Majelis mubadalah telah dilaksanakan di berbagai kota di Indonesia, seperti di Yogyakarta, Cirebon, Bandung, Semarang, Padang, Pekalongan, Surabaya, Madura, Malang, Tasikmalaya, dan kota-kota lainnya. Bahkan sudah pernah dilaksanakan di beberapa kota di luar negeri, seperti Paris, Brussel, Munchen, Leiden, Den Haag, dan Amsterdam. Ketika masa pandemi, kegiatan ini dilaksanakan via daring (online). Sampai tahun 2021, diperkirakan kegiatan ini sudah dilaksanan lebih dari 50 kali.

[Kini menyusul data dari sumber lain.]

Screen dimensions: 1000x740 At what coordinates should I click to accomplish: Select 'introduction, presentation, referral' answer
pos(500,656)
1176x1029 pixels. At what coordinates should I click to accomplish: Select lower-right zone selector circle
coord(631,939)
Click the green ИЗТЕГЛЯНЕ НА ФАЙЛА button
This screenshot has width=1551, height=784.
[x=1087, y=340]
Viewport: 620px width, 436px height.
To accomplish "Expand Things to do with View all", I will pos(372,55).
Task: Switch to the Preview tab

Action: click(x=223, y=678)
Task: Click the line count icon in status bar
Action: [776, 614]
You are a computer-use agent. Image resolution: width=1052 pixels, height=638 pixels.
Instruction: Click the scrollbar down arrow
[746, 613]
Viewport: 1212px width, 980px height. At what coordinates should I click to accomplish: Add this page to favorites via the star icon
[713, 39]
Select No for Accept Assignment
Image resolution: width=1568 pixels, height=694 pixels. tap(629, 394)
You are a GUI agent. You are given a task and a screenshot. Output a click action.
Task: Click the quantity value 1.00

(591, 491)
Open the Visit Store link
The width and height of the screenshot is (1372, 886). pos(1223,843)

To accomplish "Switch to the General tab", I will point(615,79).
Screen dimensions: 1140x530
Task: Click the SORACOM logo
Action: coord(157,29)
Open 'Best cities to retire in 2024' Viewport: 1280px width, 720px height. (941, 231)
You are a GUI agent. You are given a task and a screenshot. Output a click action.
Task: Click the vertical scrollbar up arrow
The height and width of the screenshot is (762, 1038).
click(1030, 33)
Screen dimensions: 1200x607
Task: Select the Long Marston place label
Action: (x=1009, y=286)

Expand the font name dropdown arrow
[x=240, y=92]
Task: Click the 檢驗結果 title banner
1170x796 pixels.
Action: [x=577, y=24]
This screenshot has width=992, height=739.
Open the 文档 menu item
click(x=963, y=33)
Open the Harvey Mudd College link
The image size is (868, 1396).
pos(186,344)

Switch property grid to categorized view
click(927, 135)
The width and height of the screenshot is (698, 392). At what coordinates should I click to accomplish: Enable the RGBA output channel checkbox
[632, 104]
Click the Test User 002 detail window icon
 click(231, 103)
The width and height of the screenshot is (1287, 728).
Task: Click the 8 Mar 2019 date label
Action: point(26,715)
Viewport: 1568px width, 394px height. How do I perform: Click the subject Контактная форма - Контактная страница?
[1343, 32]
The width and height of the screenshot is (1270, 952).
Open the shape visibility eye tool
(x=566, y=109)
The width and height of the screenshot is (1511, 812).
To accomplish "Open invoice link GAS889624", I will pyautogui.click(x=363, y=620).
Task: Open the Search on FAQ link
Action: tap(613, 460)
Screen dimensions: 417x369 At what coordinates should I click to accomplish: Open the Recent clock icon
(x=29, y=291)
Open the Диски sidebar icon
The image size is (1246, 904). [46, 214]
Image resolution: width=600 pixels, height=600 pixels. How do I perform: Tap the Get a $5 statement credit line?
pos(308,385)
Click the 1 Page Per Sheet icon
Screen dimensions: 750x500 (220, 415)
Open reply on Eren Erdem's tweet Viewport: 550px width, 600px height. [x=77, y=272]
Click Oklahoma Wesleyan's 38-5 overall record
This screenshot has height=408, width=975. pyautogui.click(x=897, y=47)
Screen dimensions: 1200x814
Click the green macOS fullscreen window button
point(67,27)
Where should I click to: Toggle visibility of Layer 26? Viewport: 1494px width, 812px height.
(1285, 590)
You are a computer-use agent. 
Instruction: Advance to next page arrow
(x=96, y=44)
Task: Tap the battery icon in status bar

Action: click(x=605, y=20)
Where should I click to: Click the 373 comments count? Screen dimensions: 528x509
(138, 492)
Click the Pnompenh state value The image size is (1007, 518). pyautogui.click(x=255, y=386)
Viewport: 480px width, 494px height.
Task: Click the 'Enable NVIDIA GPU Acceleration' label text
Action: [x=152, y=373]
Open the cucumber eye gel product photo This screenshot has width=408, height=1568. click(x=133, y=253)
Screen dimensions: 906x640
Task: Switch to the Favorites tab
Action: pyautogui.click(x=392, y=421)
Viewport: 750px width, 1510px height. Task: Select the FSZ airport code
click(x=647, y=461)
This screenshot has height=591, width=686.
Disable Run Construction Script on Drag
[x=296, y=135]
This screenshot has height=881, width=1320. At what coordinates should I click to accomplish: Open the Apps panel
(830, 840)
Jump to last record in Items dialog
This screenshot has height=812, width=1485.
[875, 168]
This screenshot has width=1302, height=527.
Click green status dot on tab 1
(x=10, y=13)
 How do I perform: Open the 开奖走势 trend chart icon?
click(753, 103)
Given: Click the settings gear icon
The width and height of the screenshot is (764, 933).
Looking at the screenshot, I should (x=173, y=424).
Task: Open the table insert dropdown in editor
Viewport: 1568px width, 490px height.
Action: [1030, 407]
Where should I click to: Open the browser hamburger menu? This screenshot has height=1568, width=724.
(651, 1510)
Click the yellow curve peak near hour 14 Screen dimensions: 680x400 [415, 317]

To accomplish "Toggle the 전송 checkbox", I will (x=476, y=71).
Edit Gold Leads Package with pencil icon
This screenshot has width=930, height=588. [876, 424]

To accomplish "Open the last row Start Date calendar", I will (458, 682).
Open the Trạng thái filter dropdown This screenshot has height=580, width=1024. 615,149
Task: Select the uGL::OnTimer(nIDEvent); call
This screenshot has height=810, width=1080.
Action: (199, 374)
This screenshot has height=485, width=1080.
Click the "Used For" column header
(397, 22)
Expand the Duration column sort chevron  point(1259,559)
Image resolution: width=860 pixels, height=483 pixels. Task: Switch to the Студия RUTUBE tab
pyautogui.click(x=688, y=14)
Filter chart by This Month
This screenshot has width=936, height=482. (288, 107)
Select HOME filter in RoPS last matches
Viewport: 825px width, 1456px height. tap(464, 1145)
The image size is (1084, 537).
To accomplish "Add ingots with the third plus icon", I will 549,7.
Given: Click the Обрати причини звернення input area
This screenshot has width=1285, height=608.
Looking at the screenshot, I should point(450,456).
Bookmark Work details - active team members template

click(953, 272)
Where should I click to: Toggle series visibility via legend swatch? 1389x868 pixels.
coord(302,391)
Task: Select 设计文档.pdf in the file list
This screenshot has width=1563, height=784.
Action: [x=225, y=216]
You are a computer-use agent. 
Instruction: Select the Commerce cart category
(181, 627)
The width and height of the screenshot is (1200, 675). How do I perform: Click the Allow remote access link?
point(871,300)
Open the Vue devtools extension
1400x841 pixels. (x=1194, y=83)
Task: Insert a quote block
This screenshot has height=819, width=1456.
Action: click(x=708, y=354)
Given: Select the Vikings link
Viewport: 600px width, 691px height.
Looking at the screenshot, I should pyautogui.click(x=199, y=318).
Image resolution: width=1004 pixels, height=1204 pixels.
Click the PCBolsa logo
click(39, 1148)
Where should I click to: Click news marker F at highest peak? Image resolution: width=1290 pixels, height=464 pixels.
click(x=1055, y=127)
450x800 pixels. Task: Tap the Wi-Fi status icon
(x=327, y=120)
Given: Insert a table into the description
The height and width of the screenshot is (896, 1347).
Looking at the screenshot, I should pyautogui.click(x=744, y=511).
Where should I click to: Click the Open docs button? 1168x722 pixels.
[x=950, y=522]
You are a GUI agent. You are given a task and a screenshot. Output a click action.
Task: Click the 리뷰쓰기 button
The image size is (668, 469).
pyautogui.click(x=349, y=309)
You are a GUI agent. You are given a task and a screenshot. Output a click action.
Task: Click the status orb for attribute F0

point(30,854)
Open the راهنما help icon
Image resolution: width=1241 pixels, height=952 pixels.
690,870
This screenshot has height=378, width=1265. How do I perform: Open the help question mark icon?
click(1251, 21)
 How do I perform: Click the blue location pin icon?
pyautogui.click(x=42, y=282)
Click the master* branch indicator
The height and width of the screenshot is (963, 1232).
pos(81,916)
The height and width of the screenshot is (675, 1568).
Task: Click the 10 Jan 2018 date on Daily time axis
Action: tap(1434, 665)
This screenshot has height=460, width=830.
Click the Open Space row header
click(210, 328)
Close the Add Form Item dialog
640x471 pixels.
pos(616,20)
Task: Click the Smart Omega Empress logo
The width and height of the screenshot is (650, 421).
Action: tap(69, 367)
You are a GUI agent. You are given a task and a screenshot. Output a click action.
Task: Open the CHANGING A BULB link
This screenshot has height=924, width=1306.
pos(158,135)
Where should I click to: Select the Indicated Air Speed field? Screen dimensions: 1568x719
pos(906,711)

Dalam Majelis Mubadalah juga disampaikan materi dalam buku 60 Hadis Shahih tentang Hak-hak Perempuan dalam Islam, Kitab Manba’u al-Sa’adah fi Usus Husn al-Mu'asyarah fi al-hayat al-zawjiyah (Telaga Kebahagiaan tentang Dasar-dasar Relasi Kesalingan dan Kebaikan dalam Kehidupan Rumah Tangga), dan kitab Nabiyyu al-Rahmah (Nabi Kasih Sayang), yang berbicara mengenai relasi laki-laki dan perempuan dalam Islam disertai penjelasannya dan teladan kasih sayang dari Nabi Muhammad Saw. Penulis juga memperkenalkan Shalawat Musawah dan Shalawat Samara, yang kemudian dikenal juga sebagai Shalawat Mubadalah, yang memperkenalkan nilai-nilai mubadalah dan kemanusiaan dalam Islam antara laki-laki dan perempuan. Shalawat ini juga menjadi lagu wajib dalam acara KUPI (Kongres Ulama Perempuan Indonesia). Dengan serangkain kegiatan Mejelis Mubadalah di atas, diharapkan masyarakat semakin akrab dengan wacana keadilan gender dan terwujudnya masyarakat yang bahagia dan membahagiakan.